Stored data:

====================

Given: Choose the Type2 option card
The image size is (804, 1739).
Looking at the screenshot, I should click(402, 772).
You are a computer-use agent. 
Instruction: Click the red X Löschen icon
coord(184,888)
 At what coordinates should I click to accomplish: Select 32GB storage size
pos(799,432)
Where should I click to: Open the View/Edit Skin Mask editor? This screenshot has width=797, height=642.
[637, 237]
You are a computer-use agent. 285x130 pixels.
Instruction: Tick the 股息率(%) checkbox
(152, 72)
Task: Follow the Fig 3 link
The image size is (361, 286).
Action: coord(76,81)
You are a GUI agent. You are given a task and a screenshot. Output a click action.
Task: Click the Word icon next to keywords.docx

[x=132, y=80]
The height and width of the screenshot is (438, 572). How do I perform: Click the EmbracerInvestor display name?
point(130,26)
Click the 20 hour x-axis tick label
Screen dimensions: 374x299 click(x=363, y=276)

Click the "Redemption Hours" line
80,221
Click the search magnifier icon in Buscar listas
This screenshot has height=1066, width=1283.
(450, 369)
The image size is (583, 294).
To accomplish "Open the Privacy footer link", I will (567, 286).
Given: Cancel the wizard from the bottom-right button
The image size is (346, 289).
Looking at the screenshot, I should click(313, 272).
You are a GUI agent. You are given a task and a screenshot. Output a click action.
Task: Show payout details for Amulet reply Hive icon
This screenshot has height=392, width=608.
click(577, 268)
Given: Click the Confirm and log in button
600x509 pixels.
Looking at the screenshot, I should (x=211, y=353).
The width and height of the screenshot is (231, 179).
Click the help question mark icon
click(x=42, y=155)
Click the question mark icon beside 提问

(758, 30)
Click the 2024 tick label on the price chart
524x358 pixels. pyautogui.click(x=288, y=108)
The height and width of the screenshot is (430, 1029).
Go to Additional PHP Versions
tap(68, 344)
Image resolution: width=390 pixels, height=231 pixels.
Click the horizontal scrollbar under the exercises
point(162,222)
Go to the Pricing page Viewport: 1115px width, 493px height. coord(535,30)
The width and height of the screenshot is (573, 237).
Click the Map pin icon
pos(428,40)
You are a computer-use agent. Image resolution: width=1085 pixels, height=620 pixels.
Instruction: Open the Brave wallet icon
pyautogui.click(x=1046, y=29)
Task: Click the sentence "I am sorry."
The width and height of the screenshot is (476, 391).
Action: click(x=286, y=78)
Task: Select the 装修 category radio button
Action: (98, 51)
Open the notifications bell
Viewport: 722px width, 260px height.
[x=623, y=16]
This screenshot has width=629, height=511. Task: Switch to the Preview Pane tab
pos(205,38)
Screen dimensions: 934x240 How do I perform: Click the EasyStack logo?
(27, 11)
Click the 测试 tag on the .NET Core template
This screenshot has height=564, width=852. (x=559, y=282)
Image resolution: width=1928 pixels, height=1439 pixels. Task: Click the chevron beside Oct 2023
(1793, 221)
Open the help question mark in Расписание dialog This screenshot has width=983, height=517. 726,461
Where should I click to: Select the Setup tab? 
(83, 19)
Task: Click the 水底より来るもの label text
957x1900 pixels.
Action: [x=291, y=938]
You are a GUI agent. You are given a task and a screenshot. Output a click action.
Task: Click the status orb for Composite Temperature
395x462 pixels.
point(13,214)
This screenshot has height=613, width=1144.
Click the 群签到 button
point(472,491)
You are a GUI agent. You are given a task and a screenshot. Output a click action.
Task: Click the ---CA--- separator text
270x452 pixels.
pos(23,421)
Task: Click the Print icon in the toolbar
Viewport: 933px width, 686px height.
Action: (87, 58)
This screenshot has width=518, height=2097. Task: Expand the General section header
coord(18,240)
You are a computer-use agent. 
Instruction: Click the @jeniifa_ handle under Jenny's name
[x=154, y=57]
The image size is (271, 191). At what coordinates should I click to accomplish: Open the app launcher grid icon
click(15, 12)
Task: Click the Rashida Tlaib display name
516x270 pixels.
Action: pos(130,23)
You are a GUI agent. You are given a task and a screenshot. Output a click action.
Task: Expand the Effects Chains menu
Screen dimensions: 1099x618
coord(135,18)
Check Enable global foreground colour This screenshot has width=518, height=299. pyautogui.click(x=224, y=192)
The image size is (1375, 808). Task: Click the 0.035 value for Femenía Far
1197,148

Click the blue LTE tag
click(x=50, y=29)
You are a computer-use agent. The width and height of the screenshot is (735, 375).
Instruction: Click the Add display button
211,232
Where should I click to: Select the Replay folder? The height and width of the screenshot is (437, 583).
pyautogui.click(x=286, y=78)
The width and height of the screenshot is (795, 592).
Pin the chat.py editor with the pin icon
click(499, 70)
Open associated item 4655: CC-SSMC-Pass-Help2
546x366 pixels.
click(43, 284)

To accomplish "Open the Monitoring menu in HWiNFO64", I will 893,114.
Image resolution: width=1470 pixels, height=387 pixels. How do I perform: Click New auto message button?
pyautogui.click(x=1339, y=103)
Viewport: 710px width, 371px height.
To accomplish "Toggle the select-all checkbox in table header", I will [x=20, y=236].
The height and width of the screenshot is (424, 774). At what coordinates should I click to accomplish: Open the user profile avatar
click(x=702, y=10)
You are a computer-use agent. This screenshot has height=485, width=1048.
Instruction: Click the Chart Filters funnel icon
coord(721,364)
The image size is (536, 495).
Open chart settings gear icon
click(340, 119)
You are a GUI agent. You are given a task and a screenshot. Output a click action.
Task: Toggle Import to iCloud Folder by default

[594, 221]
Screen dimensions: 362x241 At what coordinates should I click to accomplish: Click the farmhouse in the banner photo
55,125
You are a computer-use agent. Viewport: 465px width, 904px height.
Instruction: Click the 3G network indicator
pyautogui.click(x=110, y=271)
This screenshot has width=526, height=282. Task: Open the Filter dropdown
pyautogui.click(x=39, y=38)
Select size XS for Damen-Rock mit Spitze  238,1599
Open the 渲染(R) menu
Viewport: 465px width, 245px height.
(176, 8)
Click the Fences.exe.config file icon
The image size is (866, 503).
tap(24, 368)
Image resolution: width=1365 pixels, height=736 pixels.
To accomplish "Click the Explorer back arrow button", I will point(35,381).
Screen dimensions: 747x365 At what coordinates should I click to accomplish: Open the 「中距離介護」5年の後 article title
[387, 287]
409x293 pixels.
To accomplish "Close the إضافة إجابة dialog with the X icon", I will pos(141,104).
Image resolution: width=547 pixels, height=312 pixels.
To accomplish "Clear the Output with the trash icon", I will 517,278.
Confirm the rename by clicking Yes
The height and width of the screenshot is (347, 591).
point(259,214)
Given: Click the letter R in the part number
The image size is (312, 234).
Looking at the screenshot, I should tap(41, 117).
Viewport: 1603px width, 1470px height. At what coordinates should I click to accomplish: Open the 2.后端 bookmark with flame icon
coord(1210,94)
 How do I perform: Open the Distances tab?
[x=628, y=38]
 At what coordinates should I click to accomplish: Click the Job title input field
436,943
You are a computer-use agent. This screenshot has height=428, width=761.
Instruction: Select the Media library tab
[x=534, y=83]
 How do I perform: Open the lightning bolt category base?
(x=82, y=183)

====================

> **WORK ORDER**
Would you write out the full set of records above without alteration?

> **EXERCISE RESPONSE**
Given: Choose the Type2 option card
The image size is (804, 1739).
Looking at the screenshot, I should click(402, 772).
You are a computer-use agent. 
Instruction: Click the red X Löschen icon
coord(184,888)
 At what coordinates should I click to accomplish: Select 32GB storage size
pos(799,432)
Where should I click to: Open the View/Edit Skin Mask editor? This screenshot has width=797, height=642.
[637, 237]
You are a computer-use agent. 285x130 pixels.
Instruction: Tick the 股息率(%) checkbox
(152, 72)
Task: Follow the Fig 3 link
The image size is (361, 286).
Action: coord(76,81)
You are a GUI agent. You are given a task and a screenshot. Output a click action.
Task: Click the Word icon next to keywords.docx

[x=132, y=80]
The height and width of the screenshot is (438, 572). How do I perform: Click the EmbracerInvestor display name?
point(130,26)
Click the 20 hour x-axis tick label
Screen dimensions: 374x299 click(x=363, y=276)

Click the "Redemption Hours" line
80,221
Click the search magnifier icon in Buscar listas
This screenshot has height=1066, width=1283.
(450, 369)
The image size is (583, 294).
To accomplish "Open the Privacy footer link", I will (567, 286).
Given: Cancel the wizard from the bottom-right button
The image size is (346, 289).
Looking at the screenshot, I should click(313, 272).
You are a GUI agent. You are given a task and a screenshot. Output a click action.
Task: Show payout details for Amulet reply Hive icon
This screenshot has height=392, width=608.
click(577, 268)
Given: Click the Confirm and log in button
600x509 pixels.
Looking at the screenshot, I should (x=211, y=353).
The width and height of the screenshot is (231, 179).
Click the help question mark icon
click(x=42, y=155)
Click the question mark icon beside 提问

(758, 30)
Click the 2024 tick label on the price chart
524x358 pixels. pyautogui.click(x=288, y=108)
The height and width of the screenshot is (430, 1029).
Go to Additional PHP Versions
tap(68, 344)
Image resolution: width=390 pixels, height=231 pixels.
Click the horizontal scrollbar under the exercises
point(162,222)
Go to the Pricing page Viewport: 1115px width, 493px height. coord(535,30)
The width and height of the screenshot is (573, 237).
Click the Map pin icon
pos(428,40)
You are a computer-use agent. Image resolution: width=1085 pixels, height=620 pixels.
Instruction: Open the Brave wallet icon
pyautogui.click(x=1046, y=29)
Task: Click the sentence "I am sorry."
The width and height of the screenshot is (476, 391).
Action: click(x=286, y=78)
Task: Select the 装修 category radio button
Action: (98, 51)
Open the notifications bell
Viewport: 722px width, 260px height.
[x=623, y=16]
This screenshot has width=629, height=511. Task: Switch to the Preview Pane tab
pos(205,38)
Screen dimensions: 934x240 How do I perform: Click the EasyStack logo?
(27, 11)
Click the 测试 tag on the .NET Core template
This screenshot has height=564, width=852. (x=559, y=282)
Image resolution: width=1928 pixels, height=1439 pixels. Task: Click the chevron beside Oct 2023
(1793, 221)
Open the help question mark in Расписание dialog This screenshot has width=983, height=517. 726,461
Where should I click to: Select the Setup tab? 
(83, 19)
Task: Click the 水底より来るもの label text
957x1900 pixels.
Action: [x=291, y=938]
You are a GUI agent. You are given a task and a screenshot. Output a click action.
Task: Click the status orb for Composite Temperature
395x462 pixels.
point(13,214)
This screenshot has height=613, width=1144.
Click the 群签到 button
point(472,491)
You are a GUI agent. You are given a task and a screenshot. Output a click action.
Task: Click the ---CA--- separator text
270x452 pixels.
pos(23,421)
Task: Click the Print icon in the toolbar
Viewport: 933px width, 686px height.
Action: (87, 58)
This screenshot has width=518, height=2097. Task: Expand the General section header
coord(18,240)
You are a computer-use agent. 
Instruction: Click the @jeniifa_ handle under Jenny's name
[x=154, y=57]
The image size is (271, 191). At what coordinates should I click to accomplish: Open the app launcher grid icon
click(15, 12)
Task: Click the Rashida Tlaib display name
516x270 pixels.
Action: pos(130,23)
You are a GUI agent. You are given a task and a screenshot. Output a click action.
Task: Expand the Effects Chains menu
Screen dimensions: 1099x618
coord(135,18)
Check Enable global foreground colour This screenshot has width=518, height=299. pyautogui.click(x=224, y=192)
The image size is (1375, 808). Task: Click the 0.035 value for Femenía Far
1197,148

Click the blue LTE tag
click(x=50, y=29)
You are a computer-use agent. The width and height of the screenshot is (735, 375).
Instruction: Click the Add display button
211,232
Where should I click to: Select the Replay folder? The height and width of the screenshot is (437, 583).
pyautogui.click(x=286, y=78)
The width and height of the screenshot is (795, 592).
Pin the chat.py editor with the pin icon
click(499, 70)
Open associated item 4655: CC-SSMC-Pass-Help2
546x366 pixels.
click(43, 284)

To accomplish "Open the Monitoring menu in HWiNFO64", I will 893,114.
Image resolution: width=1470 pixels, height=387 pixels. How do I perform: Click New auto message button?
pyautogui.click(x=1339, y=103)
Viewport: 710px width, 371px height.
To accomplish "Toggle the select-all checkbox in table header", I will [x=20, y=236].
The height and width of the screenshot is (424, 774). At what coordinates should I click to accomplish: Open the user profile avatar
click(x=702, y=10)
You are a computer-use agent. This screenshot has height=485, width=1048.
Instruction: Click the Chart Filters funnel icon
coord(721,364)
The image size is (536, 495).
Open chart settings gear icon
click(340, 119)
You are a GUI agent. You are given a task and a screenshot. Output a click action.
Task: Toggle Import to iCloud Folder by default

[594, 221]
Screen dimensions: 362x241 At what coordinates should I click to accomplish: Click the farmhouse in the banner photo
55,125
You are a computer-use agent. Viewport: 465px width, 904px height.
Instruction: Click the 3G network indicator
pyautogui.click(x=110, y=271)
This screenshot has width=526, height=282. Task: Open the Filter dropdown
pyautogui.click(x=39, y=38)
Select size XS for Damen-Rock mit Spitze  238,1599
Open the 渲染(R) menu
Viewport: 465px width, 245px height.
(176, 8)
Click the Fences.exe.config file icon
The image size is (866, 503).
tap(24, 368)
Image resolution: width=1365 pixels, height=736 pixels.
To accomplish "Click the Explorer back arrow button", I will point(35,381).
Screen dimensions: 747x365 At what coordinates should I click to accomplish: Open the 「中距離介護」5年の後 article title
[387, 287]
409x293 pixels.
To accomplish "Close the إضافة إجابة dialog with the X icon", I will pos(141,104).
Image resolution: width=547 pixels, height=312 pixels.
To accomplish "Clear the Output with the trash icon", I will 517,278.
Confirm the rename by clicking Yes
The height and width of the screenshot is (347, 591).
point(259,214)
Given: Click the letter R in the part number
The image size is (312, 234).
Looking at the screenshot, I should tap(41, 117).
Viewport: 1603px width, 1470px height. At what coordinates should I click to accomplish: Open the 2.后端 bookmark with flame icon
coord(1210,94)
 How do I perform: Open the Distances tab?
[x=628, y=38]
 At what coordinates should I click to accomplish: Click the Job title input field
436,943
You are a computer-use agent. This screenshot has height=428, width=761.
Instruction: Select the Media library tab
[x=534, y=83]
 How do I perform: Open the lightning bolt category base?
(x=82, y=183)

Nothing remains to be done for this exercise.